Determination of Random Matrices Dispersion Parameters for Nonparametric Modeling of Stochastic Dynamic Systems with Experimental Verification

Abstract

Extraction of random behavior of dynamic systems under the influence of the uncertainty associated with modeling error is a major challenge. In the present study, Random Matrix Theory (RMT) is applied to simulate this type of uncertainty in rotor shafts of high-speed rotordynamic systems. For this purpose, simulation of a random matrix is carried out based on the nonparametric approach followed by the determination of the mean model and dispersion parameters. The mean model is determined by extracting the mechanical and dimensional parameters of 15 rotor shaft samples via exact dimensional measurements and Experimental Modal Analysis (EMA). In this study, presenting the Difference Measure (DM) value, the dispersion parameters of the mass and stiffness of the rotor shafts are exploited.

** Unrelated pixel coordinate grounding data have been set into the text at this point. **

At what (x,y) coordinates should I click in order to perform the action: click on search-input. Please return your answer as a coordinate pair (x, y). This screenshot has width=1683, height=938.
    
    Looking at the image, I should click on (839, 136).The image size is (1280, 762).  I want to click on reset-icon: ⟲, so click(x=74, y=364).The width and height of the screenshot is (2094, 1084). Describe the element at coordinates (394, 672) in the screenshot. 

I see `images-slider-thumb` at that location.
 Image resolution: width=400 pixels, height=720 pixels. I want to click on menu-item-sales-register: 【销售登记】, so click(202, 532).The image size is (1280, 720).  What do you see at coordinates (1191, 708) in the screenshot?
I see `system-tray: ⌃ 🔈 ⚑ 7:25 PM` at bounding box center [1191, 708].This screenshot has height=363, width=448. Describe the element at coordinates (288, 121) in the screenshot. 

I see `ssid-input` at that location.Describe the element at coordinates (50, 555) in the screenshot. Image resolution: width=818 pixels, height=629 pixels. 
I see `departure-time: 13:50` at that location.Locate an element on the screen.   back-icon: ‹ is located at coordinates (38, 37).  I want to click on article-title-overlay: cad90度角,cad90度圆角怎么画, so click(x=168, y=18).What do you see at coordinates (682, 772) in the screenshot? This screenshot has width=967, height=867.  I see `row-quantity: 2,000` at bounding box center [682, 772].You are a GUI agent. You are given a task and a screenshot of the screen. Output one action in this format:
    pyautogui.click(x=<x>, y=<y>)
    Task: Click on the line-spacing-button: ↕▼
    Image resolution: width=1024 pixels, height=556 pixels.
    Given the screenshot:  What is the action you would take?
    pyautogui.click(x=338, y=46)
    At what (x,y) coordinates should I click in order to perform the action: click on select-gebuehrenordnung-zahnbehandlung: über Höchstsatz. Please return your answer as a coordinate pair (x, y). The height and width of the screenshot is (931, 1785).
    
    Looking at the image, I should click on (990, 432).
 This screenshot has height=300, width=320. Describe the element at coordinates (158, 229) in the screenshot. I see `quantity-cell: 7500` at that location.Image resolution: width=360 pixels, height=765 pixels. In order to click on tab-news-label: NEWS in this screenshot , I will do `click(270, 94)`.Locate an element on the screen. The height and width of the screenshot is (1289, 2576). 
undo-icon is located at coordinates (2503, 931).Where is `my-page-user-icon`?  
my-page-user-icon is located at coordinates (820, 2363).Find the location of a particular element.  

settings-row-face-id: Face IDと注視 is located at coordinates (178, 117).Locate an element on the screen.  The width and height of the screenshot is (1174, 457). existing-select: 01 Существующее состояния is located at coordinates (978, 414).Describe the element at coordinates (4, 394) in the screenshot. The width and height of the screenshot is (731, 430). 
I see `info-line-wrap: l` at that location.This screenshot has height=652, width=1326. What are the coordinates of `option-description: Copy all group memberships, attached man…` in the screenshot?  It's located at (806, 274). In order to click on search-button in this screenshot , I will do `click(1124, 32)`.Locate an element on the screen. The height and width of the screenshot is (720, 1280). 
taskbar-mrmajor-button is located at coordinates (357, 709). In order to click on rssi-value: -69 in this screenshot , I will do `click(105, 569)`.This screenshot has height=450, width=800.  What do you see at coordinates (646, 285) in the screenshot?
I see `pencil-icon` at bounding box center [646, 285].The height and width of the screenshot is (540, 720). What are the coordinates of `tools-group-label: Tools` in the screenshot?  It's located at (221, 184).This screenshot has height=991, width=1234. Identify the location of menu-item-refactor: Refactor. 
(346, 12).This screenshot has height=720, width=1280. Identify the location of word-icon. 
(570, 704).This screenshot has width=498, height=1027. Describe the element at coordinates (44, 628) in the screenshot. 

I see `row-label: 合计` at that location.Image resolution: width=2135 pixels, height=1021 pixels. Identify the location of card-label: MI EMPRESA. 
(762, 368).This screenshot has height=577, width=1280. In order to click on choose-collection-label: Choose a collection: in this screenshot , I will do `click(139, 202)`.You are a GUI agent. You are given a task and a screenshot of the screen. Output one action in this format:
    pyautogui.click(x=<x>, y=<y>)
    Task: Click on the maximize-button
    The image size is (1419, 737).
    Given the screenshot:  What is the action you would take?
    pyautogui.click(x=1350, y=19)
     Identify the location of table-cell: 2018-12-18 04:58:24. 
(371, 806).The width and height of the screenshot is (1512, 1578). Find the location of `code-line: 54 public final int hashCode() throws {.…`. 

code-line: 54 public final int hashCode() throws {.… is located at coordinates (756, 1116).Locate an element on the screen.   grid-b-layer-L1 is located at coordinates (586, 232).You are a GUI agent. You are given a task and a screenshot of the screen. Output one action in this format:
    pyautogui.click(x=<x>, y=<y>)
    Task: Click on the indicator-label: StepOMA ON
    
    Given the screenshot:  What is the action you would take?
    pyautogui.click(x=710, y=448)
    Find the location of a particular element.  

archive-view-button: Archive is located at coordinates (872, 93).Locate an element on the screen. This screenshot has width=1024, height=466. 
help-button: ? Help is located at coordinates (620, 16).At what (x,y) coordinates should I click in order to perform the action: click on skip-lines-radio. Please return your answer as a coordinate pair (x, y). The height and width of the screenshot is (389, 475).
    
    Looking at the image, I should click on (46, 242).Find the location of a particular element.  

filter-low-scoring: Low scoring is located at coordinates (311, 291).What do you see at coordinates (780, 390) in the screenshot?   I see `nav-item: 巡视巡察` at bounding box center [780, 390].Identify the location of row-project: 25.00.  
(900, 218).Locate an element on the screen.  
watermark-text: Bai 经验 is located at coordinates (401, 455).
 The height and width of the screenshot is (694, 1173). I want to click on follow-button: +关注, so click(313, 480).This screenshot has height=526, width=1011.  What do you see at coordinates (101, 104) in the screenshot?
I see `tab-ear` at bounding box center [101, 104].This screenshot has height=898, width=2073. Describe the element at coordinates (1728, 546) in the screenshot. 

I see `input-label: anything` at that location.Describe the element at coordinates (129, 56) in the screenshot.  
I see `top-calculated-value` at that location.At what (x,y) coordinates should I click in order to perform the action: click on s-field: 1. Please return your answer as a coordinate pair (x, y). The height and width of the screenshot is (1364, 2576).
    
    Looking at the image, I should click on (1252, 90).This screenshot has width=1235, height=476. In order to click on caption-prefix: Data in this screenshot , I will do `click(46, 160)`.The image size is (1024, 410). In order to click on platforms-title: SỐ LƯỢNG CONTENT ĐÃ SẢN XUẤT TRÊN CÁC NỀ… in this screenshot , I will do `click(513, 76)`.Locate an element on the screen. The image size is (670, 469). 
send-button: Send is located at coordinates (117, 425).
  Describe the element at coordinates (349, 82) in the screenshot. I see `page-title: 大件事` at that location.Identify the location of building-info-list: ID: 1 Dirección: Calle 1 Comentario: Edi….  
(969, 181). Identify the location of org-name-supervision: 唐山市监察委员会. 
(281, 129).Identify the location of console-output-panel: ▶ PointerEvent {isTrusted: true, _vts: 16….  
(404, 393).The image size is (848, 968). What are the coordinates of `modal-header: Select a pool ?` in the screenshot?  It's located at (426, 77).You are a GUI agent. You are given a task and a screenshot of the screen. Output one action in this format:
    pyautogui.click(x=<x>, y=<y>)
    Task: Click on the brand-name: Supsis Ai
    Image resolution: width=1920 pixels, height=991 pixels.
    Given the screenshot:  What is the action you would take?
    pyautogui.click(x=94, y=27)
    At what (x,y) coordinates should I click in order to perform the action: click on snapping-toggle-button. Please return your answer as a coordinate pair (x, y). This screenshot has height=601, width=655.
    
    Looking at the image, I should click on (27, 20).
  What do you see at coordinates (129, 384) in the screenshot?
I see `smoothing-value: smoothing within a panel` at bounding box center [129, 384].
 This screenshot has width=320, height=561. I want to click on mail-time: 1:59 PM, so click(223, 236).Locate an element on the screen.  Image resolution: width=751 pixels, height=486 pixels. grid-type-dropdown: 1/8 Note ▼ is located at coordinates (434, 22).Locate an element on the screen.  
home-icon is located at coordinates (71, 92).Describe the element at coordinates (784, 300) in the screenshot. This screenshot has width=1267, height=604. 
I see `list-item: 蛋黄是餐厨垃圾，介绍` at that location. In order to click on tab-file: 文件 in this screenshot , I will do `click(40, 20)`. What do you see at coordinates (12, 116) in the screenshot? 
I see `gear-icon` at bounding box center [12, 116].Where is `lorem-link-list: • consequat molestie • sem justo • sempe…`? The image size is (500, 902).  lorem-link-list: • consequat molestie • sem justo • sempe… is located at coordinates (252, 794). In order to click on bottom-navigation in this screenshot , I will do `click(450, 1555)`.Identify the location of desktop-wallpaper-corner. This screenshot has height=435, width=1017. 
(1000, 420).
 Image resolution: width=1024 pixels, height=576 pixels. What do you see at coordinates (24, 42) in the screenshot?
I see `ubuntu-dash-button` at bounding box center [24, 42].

In this research, by minimizing the DM value as an objective function, domain variations and probability density distribution of the uncertain response (rotor shaft natural frequencies in this paper) obtained from the EMA and RMT are coincided simultaneously. The simulation process of a random matrix is fulfilled using the direct Monte Carlo simulation and minimization of the DM parameter is performed using Bee’s Algorithm (BA). It is demonstrated that this swarm intelligence-based algorithm provides an approach to extract optimal and accurate dispersion parameters in RMT implementation. The results show that the calculated dispersion parameters are in good agreement with the experimental data and the BA-based method is effective.